** Start DATA SECTION **

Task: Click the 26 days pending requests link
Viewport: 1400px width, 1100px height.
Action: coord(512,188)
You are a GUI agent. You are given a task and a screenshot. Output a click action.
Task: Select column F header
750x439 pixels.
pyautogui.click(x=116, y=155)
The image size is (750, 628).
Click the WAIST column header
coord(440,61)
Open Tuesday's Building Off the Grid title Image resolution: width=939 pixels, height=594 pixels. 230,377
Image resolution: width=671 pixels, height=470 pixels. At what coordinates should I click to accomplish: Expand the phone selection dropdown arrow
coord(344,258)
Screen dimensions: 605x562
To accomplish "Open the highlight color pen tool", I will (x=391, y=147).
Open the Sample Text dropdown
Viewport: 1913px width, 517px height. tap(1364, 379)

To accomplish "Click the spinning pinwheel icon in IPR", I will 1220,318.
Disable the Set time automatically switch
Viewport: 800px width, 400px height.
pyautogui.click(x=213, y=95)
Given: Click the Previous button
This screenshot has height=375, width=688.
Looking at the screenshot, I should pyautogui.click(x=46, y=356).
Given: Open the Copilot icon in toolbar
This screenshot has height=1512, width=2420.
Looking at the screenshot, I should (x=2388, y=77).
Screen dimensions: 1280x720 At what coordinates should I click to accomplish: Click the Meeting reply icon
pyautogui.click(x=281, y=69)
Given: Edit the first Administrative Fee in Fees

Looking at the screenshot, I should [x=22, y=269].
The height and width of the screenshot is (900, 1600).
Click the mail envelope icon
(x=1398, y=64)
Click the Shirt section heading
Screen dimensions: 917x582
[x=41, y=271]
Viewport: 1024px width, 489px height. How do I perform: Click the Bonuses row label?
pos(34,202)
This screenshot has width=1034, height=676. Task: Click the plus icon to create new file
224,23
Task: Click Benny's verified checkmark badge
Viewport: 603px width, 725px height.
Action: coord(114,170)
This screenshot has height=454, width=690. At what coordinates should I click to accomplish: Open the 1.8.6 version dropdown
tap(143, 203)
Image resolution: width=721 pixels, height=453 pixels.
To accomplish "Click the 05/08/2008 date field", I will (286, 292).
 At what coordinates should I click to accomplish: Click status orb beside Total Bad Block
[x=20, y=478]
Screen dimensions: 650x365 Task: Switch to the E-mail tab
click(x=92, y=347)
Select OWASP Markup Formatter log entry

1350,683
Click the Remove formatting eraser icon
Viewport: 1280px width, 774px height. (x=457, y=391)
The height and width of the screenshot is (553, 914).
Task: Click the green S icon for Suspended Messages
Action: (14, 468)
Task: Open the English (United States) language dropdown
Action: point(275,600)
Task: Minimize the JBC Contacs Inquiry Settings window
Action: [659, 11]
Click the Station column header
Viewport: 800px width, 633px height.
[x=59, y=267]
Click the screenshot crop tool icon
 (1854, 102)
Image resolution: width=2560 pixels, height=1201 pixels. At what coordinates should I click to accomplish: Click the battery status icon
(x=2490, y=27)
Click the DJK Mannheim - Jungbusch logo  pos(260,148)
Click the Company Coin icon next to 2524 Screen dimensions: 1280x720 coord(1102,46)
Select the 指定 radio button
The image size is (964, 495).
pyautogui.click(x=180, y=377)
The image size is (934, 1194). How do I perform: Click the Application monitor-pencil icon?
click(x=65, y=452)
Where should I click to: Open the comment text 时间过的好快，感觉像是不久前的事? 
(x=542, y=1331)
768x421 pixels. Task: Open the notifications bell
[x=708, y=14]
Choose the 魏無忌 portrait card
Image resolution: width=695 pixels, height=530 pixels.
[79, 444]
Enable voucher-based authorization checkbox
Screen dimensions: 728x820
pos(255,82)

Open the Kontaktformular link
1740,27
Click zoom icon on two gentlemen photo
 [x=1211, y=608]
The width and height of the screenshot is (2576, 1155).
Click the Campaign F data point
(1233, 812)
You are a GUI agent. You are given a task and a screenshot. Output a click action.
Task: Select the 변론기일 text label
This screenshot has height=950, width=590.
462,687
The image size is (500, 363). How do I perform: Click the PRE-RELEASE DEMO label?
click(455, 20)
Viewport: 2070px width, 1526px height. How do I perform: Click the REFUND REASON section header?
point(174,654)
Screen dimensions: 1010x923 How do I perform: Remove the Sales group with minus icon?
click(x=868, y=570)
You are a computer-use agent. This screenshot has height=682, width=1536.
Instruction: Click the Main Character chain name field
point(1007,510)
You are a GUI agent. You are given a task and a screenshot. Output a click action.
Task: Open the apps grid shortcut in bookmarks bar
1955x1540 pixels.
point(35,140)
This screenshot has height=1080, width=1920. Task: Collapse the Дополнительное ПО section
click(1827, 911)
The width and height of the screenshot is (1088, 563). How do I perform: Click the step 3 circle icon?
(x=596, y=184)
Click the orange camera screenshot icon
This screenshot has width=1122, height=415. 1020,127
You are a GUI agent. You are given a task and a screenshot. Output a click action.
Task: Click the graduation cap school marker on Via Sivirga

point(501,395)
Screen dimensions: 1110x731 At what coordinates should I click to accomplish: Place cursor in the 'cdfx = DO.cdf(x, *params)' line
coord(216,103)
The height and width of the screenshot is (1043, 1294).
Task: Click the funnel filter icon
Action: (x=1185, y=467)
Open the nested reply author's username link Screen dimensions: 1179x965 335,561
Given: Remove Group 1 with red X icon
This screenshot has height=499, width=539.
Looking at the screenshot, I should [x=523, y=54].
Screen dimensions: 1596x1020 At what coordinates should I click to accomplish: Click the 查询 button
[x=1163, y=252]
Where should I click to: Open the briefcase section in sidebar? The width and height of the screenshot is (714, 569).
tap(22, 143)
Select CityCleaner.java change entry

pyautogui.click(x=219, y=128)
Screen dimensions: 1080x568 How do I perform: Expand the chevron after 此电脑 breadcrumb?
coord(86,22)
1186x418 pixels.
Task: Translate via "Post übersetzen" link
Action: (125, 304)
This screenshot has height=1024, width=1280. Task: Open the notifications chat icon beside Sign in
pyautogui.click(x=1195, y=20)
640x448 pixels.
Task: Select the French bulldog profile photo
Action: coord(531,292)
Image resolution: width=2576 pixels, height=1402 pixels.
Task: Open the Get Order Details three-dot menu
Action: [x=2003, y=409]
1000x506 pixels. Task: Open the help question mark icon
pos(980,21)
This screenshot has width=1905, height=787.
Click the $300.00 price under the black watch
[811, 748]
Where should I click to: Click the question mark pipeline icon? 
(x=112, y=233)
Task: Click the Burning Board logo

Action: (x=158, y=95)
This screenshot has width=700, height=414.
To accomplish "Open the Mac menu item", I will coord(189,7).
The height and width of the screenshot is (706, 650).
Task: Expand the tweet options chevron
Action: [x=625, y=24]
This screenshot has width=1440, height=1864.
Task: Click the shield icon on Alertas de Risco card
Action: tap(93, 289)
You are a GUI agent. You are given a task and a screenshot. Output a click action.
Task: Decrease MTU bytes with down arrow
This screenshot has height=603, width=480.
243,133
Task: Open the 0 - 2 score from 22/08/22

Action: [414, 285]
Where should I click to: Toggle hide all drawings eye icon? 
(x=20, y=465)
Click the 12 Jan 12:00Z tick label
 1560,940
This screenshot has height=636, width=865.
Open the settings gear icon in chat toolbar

** End DATA SECTION **

Reproduce the listing above with every "At what coordinates should I click to accomplish" changed to "Which point should I click to accomplish", leaving all other text as it stands.

Task: Click the 26 days pending requests link
Viewport: 1400px width, 1100px height.
Action: coord(512,188)
You are a GUI agent. You are given a task and a screenshot. Output a click action.
Task: Select column F header
750x439 pixels.
pyautogui.click(x=116, y=155)
The image size is (750, 628).
Click the WAIST column header
coord(440,61)
Open Tuesday's Building Off the Grid title Image resolution: width=939 pixels, height=594 pixels. 230,377
Image resolution: width=671 pixels, height=470 pixels. Which point should I click to accomplish: Expand the phone selection dropdown arrow
coord(344,258)
Screen dimensions: 605x562
To accomplish "Open the highlight color pen tool", I will (x=391, y=147).
Open the Sample Text dropdown
Viewport: 1913px width, 517px height. tap(1364, 379)

To accomplish "Click the spinning pinwheel icon in IPR", I will 1220,318.
Disable the Set time automatically switch
Viewport: 800px width, 400px height.
pyautogui.click(x=213, y=95)
Given: Click the Previous button
This screenshot has height=375, width=688.
Looking at the screenshot, I should pyautogui.click(x=46, y=356).
Given: Open the Copilot icon in toolbar
This screenshot has height=1512, width=2420.
Looking at the screenshot, I should (x=2388, y=77).
Screen dimensions: 1280x720 Which point should I click to accomplish: Click the Meeting reply icon
pyautogui.click(x=281, y=69)
Given: Edit the first Administrative Fee in Fees

Looking at the screenshot, I should [x=22, y=269].
The height and width of the screenshot is (900, 1600).
Click the mail envelope icon
(x=1398, y=64)
Click the Shirt section heading
Screen dimensions: 917x582
[x=41, y=271]
Viewport: 1024px width, 489px height. How do I perform: Click the Bonuses row label?
pos(34,202)
This screenshot has width=1034, height=676. Task: Click the plus icon to create new file
224,23
Task: Click Benny's verified checkmark badge
Viewport: 603px width, 725px height.
Action: coord(114,170)
This screenshot has height=454, width=690. Which point should I click to accomplish: Open the 1.8.6 version dropdown
tap(143, 203)
Image resolution: width=721 pixels, height=453 pixels.
To accomplish "Click the 05/08/2008 date field", I will (286, 292).
 Which point should I click to accomplish: Click status orb beside Total Bad Block
[x=20, y=478]
Screen dimensions: 650x365 Task: Switch to the E-mail tab
click(x=92, y=347)
Select OWASP Markup Formatter log entry

1350,683
Click the Remove formatting eraser icon
Viewport: 1280px width, 774px height. (x=457, y=391)
The height and width of the screenshot is (553, 914).
Task: Click the green S icon for Suspended Messages
Action: (14, 468)
Task: Open the English (United States) language dropdown
Action: point(275,600)
Task: Minimize the JBC Contacs Inquiry Settings window
Action: [659, 11]
Click the Station column header
Viewport: 800px width, 633px height.
[x=59, y=267]
Click the screenshot crop tool icon
 (1854, 102)
Image resolution: width=2560 pixels, height=1201 pixels. Which point should I click to accomplish: Click the battery status icon
(x=2490, y=27)
Click the DJK Mannheim - Jungbusch logo  pos(260,148)
Click the Company Coin icon next to 2524 Screen dimensions: 1280x720 coord(1102,46)
Select the 指定 radio button
The image size is (964, 495).
pyautogui.click(x=180, y=377)
The image size is (934, 1194). How do I perform: Click the Application monitor-pencil icon?
click(x=65, y=452)
Where should I click to: Open the comment text 时间过的好快，感觉像是不久前的事? 
(x=542, y=1331)
768x421 pixels. Task: Open the notifications bell
[x=708, y=14]
Choose the 魏無忌 portrait card
Image resolution: width=695 pixels, height=530 pixels.
[79, 444]
Enable voucher-based authorization checkbox
Screen dimensions: 728x820
pos(255,82)

Open the Kontaktformular link
1740,27
Click zoom icon on two gentlemen photo
 [x=1211, y=608]
The width and height of the screenshot is (2576, 1155).
Click the Campaign F data point
(1233, 812)
You are a GUI agent. You are given a task and a screenshot. Output a click action.
Task: Select the 변론기일 text label
This screenshot has height=950, width=590.
462,687
The image size is (500, 363). How do I perform: Click the PRE-RELEASE DEMO label?
click(455, 20)
Viewport: 2070px width, 1526px height. How do I perform: Click the REFUND REASON section header?
point(174,654)
Screen dimensions: 1010x923 How do I perform: Remove the Sales group with minus icon?
click(x=868, y=570)
You are a computer-use agent. This screenshot has height=682, width=1536.
Instruction: Click the Main Character chain name field
point(1007,510)
You are a GUI agent. You are given a task and a screenshot. Output a click action.
Task: Open the apps grid shortcut in bookmarks bar
1955x1540 pixels.
point(35,140)
This screenshot has height=1080, width=1920. Task: Collapse the Дополнительное ПО section
click(1827, 911)
The width and height of the screenshot is (1088, 563). How do I perform: Click the step 3 circle icon?
(x=596, y=184)
Click the orange camera screenshot icon
This screenshot has width=1122, height=415. 1020,127
You are a GUI agent. You are given a task and a screenshot. Output a click action.
Task: Click the graduation cap school marker on Via Sivirga

point(501,395)
Screen dimensions: 1110x731 Which point should I click to accomplish: Place cursor in the 'cdfx = DO.cdf(x, *params)' line
coord(216,103)
The height and width of the screenshot is (1043, 1294).
Task: Click the funnel filter icon
Action: (x=1185, y=467)
Open the nested reply author's username link Screen dimensions: 1179x965 335,561
Given: Remove Group 1 with red X icon
This screenshot has height=499, width=539.
Looking at the screenshot, I should [x=523, y=54].
Screen dimensions: 1596x1020 Which point should I click to accomplish: Click the 查询 button
[x=1163, y=252]
Where should I click to: Open the briefcase section in sidebar? The width and height of the screenshot is (714, 569).
tap(22, 143)
Select CityCleaner.java change entry

pyautogui.click(x=219, y=128)
Screen dimensions: 1080x568 How do I perform: Expand the chevron after 此电脑 breadcrumb?
coord(86,22)
1186x418 pixels.
Task: Translate via "Post übersetzen" link
Action: (125, 304)
This screenshot has height=1024, width=1280. Task: Open the notifications chat icon beside Sign in
pyautogui.click(x=1195, y=20)
640x448 pixels.
Task: Select the French bulldog profile photo
Action: coord(531,292)
Image resolution: width=2576 pixels, height=1402 pixels.
Task: Open the Get Order Details three-dot menu
Action: [x=2003, y=409]
1000x506 pixels. Task: Open the help question mark icon
pos(980,21)
This screenshot has width=1905, height=787.
Click the $300.00 price under the black watch
[811, 748]
Where should I click to: Click the question mark pipeline icon? 
(x=112, y=233)
Task: Click the Burning Board logo

Action: (x=158, y=95)
This screenshot has width=700, height=414.
To accomplish "Open the Mac menu item", I will coord(189,7).
The height and width of the screenshot is (706, 650).
Task: Expand the tweet options chevron
Action: [x=625, y=24]
This screenshot has width=1440, height=1864.
Task: Click the shield icon on Alertas de Risco card
Action: tap(93, 289)
You are a GUI agent. You are given a task and a screenshot. Output a click action.
Task: Decrease MTU bytes with down arrow
This screenshot has height=603, width=480.
243,133
Task: Open the 0 - 2 score from 22/08/22

Action: [414, 285]
Where should I click to: Toggle hide all drawings eye icon? 
(x=20, y=465)
Click the 12 Jan 12:00Z tick label
 1560,940
This screenshot has height=636, width=865.
Open the settings gear icon in chat toolbar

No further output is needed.